Gather every line of the material below that contains the word "logo", and copy each of those lines out in full.

## BEGIN

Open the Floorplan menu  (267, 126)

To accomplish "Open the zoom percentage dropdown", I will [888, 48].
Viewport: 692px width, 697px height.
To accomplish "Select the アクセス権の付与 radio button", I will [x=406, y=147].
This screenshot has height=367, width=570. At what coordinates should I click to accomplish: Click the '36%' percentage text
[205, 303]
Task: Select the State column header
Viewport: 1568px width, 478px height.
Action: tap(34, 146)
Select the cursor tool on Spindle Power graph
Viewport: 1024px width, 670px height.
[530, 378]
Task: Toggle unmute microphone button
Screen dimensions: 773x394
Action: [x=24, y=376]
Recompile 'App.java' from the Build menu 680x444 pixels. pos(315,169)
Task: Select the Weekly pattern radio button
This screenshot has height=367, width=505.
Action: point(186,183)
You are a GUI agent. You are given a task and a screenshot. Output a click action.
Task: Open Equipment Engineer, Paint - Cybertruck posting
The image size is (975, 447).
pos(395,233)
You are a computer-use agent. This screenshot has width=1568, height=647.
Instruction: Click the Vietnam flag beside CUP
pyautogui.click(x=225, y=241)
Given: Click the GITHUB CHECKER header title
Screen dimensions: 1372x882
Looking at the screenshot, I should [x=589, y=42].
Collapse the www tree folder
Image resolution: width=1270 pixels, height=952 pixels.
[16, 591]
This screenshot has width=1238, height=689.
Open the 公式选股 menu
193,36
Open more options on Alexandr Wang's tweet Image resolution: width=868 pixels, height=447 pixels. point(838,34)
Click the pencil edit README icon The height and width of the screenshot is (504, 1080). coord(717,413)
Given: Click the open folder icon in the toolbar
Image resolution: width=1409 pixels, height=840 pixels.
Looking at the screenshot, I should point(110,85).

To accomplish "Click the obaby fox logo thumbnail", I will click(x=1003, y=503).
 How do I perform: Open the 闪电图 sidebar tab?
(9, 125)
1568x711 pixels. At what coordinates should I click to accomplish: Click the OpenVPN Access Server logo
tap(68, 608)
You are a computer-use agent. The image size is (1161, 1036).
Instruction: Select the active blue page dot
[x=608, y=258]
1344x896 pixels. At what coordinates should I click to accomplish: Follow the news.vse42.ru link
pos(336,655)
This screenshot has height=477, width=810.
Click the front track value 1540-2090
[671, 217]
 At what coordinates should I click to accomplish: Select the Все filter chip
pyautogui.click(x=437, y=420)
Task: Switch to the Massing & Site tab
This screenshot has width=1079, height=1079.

## END

• **OUTPUT FOR THIS EXERCISE**:
To accomplish "Click the obaby fox logo thumbnail", I will click(x=1003, y=503).
1568x711 pixels. At what coordinates should I click to accomplish: Click the OpenVPN Access Server logo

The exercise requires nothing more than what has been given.